Poster
in
Workshop: Workshop on Sparsity in LLMs (SLLM): Deep Dive into Mixture of Experts, Quantization, Hardware, and Inference
Exploring the dual lottery ticket hypothesis in finetuning through specialised sparsification
Sampreeth R S · Arindam Biswas · Pabitra Mitra · Biswajit Basu
Adapting foundation models to new tasks often involves modifying all model weights, leading to destructive interference such as catastrophic forgetting and degraded multi-task performance. Sparse adaptation methods like Lottery Ticket Adaptation (LoTA) mitigate these issues by optimizing only sparse subnetworks, achieving better results and enabling model merging across dissimilar tasks.

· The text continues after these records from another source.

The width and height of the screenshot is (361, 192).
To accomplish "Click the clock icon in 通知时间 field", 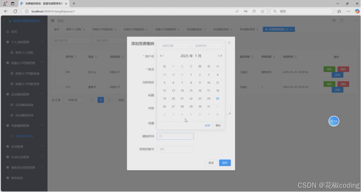I will point(160,136).
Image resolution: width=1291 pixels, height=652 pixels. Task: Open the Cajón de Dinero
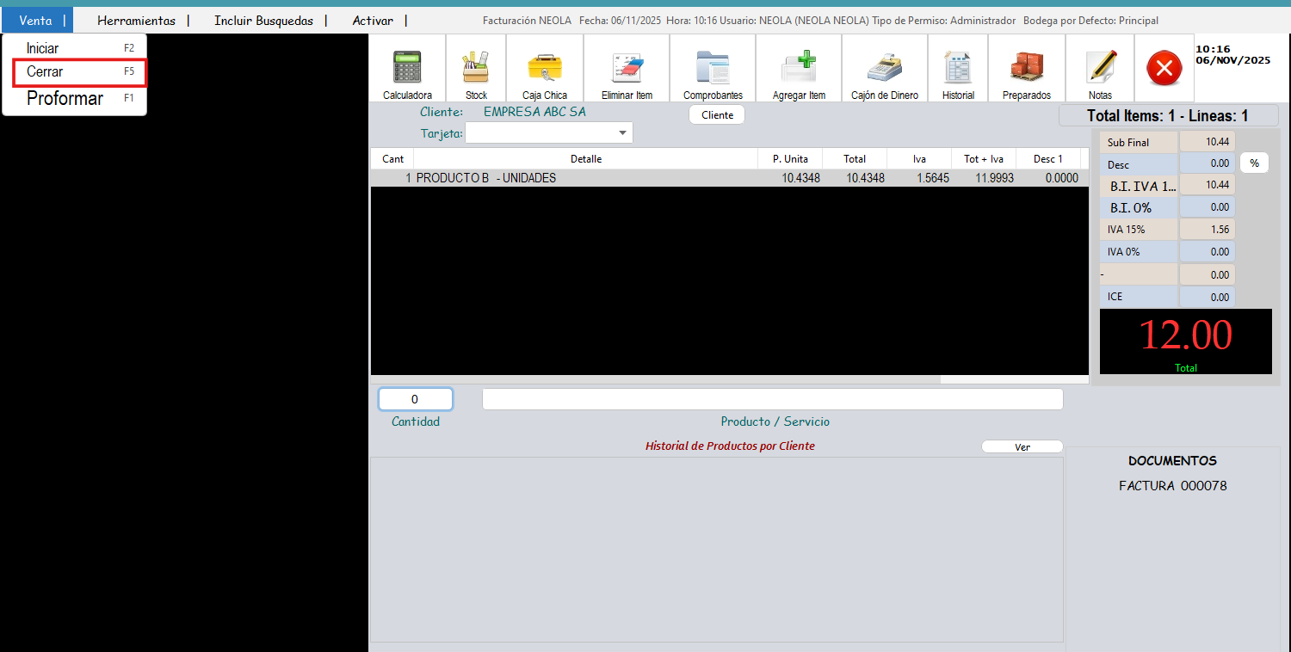click(x=884, y=69)
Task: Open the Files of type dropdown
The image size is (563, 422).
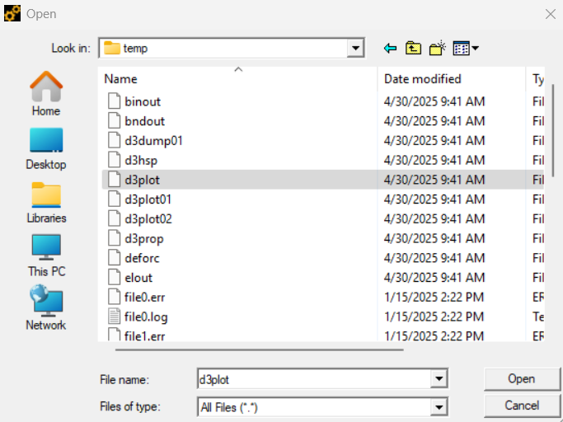Action: (439, 406)
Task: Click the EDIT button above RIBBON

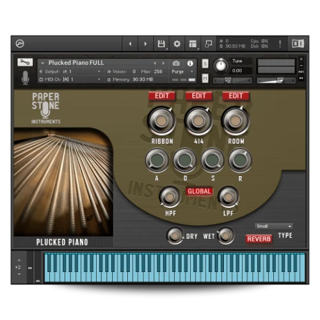Action: 162,96
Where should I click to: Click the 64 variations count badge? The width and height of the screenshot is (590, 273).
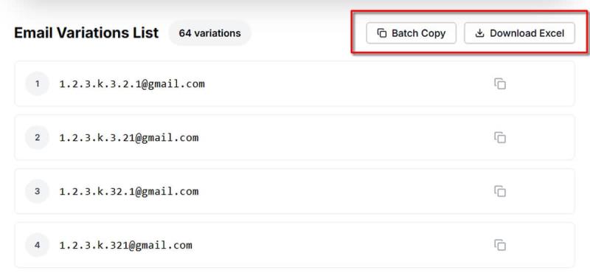click(x=209, y=33)
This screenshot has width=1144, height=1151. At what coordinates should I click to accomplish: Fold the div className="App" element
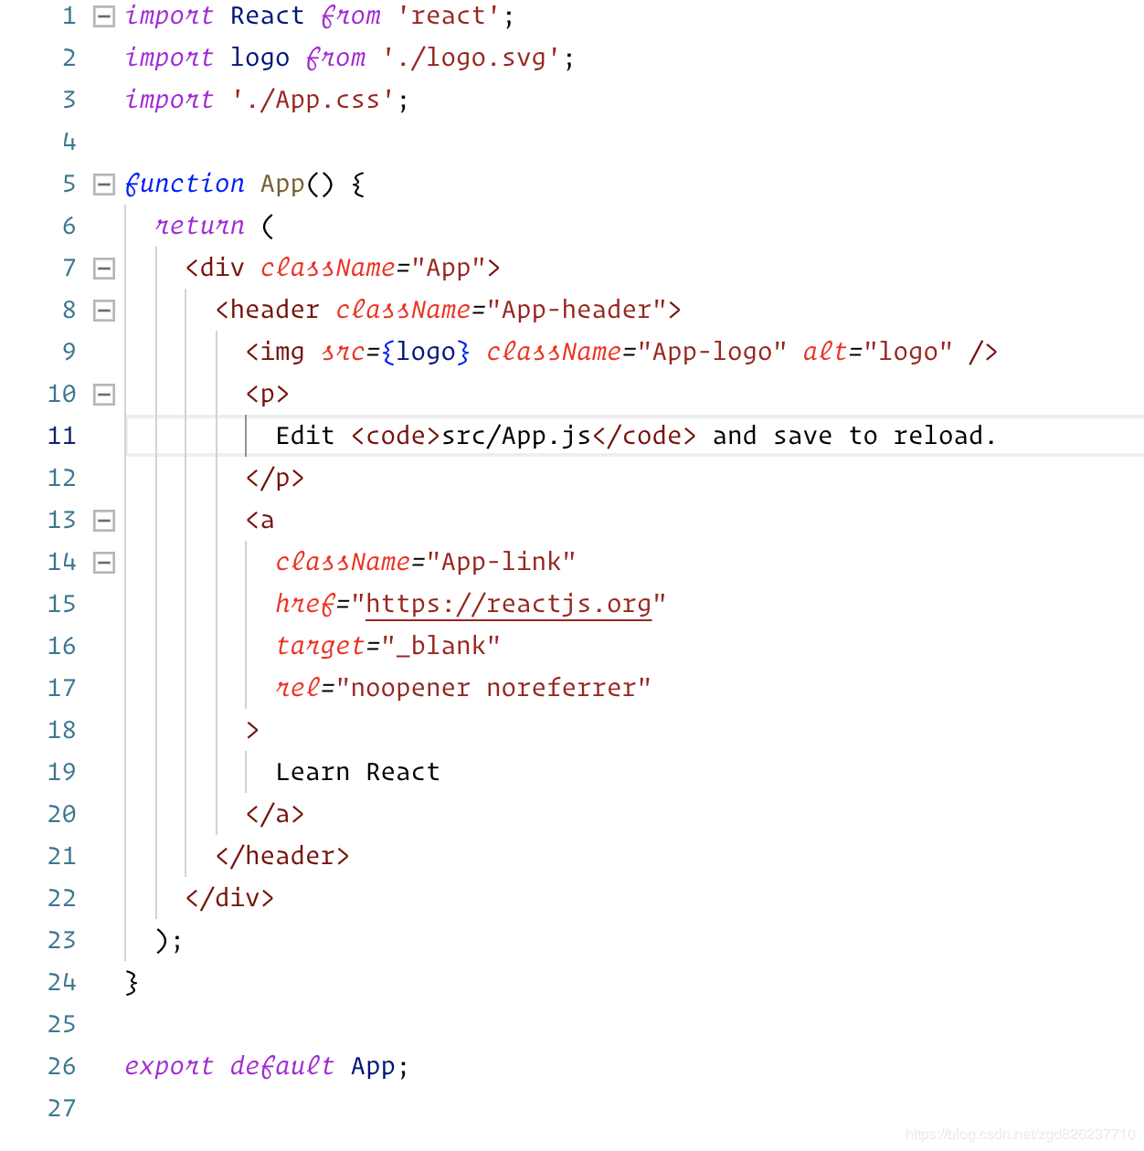pyautogui.click(x=104, y=269)
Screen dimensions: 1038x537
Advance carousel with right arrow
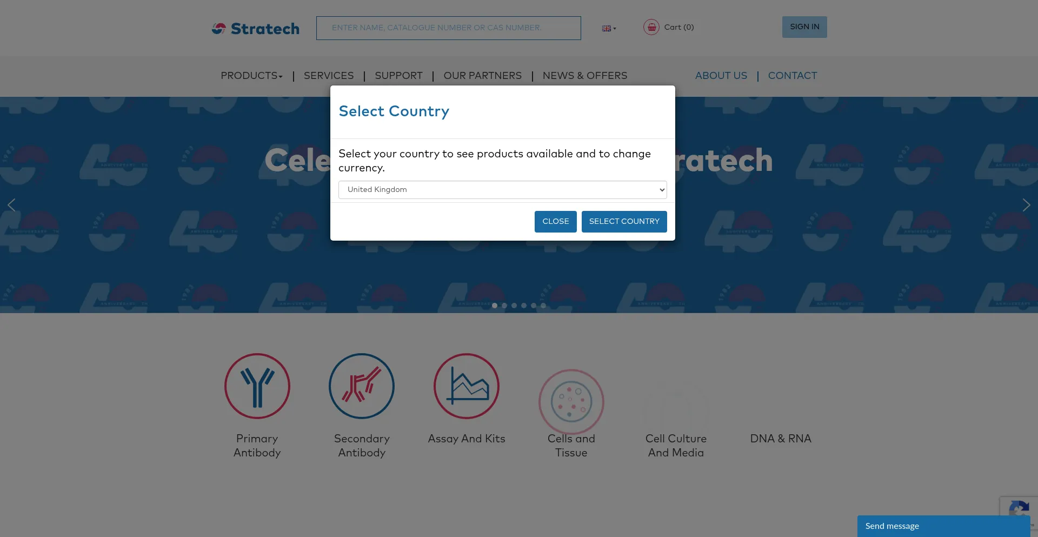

Concurrently, the Dual Lottery Ticket Hypothesis (DLTH) states that randomly selected subnetworks can be transformed to a trainable condition that matches the performance of winning tickets. In this work, our goal is to explore the DLTH in sparse transformer finetuning tasks. We introduce a novel approach that employs expander graph masks to obtain an initial sparse subnetwork instead of random selection. In the first stage by maintaining a high spectral gap through expander masks and later by applying Random Sparse Network Transformation (RST), we transform randomly selected subnetworks into trainable ones. This method not only improves accuracy over random pruning but also uses the same mask across all layers, simplifying the adaptation process. This approach demonstrates expander-based initial pruning enhances sparse adaptations in foundation models, with the potential of addressing multi-task learning challenges without destructive interference.